Türkiye’nin
gelmiş geçmiş en iyi söz yazarı Aysel
Gürel.
Yazının, ana
temasını oluşturan bu cümle tabii ki kişisel bir düşünce fakat eminim ki birçok
insan bu cümleye sonundaki noktaya kadar katılıyor. 17 Şubat 2008 tarihinde
kaybettiğimiz Aysel Gürel’i anmak amacıyla yapılmış olan tribute albümü Aysel’in, bugün itibariyle müzikseverlerin beğenisine sunuldu.
“Bu şarkıyı,
şu şarkıcı söylese nasıl olurdu?” sorusunu hayatımın her döneminde sormuş
birisi olarak tribute albümlere genelde sıcak bakarım. Aysel Gürel için de
böyle bir albüm yapılacağını duyduğumda oldukça heyecanlandım ve sevindim.

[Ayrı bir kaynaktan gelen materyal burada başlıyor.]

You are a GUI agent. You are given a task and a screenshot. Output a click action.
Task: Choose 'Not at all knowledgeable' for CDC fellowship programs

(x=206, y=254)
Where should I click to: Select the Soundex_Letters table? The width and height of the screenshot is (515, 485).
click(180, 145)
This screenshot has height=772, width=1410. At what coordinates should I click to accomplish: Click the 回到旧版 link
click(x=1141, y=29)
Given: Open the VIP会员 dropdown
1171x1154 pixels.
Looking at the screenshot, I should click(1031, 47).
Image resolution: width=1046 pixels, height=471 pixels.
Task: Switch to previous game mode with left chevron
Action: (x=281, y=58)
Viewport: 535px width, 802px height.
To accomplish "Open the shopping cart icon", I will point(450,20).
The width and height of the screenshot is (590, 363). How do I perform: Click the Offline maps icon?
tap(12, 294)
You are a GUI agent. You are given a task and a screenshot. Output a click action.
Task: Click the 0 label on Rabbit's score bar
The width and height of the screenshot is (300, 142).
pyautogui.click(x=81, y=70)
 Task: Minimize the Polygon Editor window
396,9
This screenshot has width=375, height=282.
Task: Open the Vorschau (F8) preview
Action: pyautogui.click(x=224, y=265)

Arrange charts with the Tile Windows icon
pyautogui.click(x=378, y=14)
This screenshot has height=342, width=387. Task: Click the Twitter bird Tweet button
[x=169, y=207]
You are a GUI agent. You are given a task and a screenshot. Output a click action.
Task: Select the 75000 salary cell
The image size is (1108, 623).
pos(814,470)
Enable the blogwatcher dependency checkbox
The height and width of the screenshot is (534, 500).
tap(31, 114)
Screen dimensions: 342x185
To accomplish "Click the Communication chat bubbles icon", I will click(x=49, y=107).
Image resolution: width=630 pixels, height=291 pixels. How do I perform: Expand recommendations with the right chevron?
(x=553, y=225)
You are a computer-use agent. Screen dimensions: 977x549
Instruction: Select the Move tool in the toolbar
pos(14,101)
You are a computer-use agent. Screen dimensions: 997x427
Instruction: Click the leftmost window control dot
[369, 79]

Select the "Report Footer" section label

Heyecanımın sebebini zaten birkaç cümle önce açıkladım. Sevinmeme gelecek
olursak; ilk olarak belli bir dönem Aysel Gürel ve şarkıları konuşulacak ve Aysel
Gürel’in şarkılarını hala bilmeyen insanlar varsa, insanların “Aa, bu şarkı da
Aysel’in şarkısıymış.”diye şaşıracak olması, ikinci olarak ise yeteri kadar
anlaşılamadığını ve algılanamadığını düşündüğüm Aysel Gürel’e bir şans daha
verilecek olması.
Tabii ki albümü
hemen dinledim. Dinledikten sonra da tabii ki kafam karıştı. Az önce tribute
albümlere duyduğum sıcaklıktan bahsettim ama madalyonun da iki yüzünün olduğunu
unutmayalım. Bu tarz albümlerin en büyük zorluğu, şarkıların yeni
versiyonlarının orijinallerini aratma duygusu. Fakat bana kalırsa bu olay abartılan
bir duygudan başka bir şey değil. Sonuç olarak şarkıların orijinal halleri
zaten mevcut, yeni versiyonları da günümüze uyarlanmış, modernize edilmiş ya da
biraz değiştirilmiş durumda. Müzik sektörünün, kendini sürekli yenilemesinin
dışında, eskileri de yenilemesi bana göre gayet anlamlı bir olay. Çözüm ise çok
kolay; beğeniyorsan alırsın ve dinlersin, beğenmezsen de gerçek şarkı zaten orada.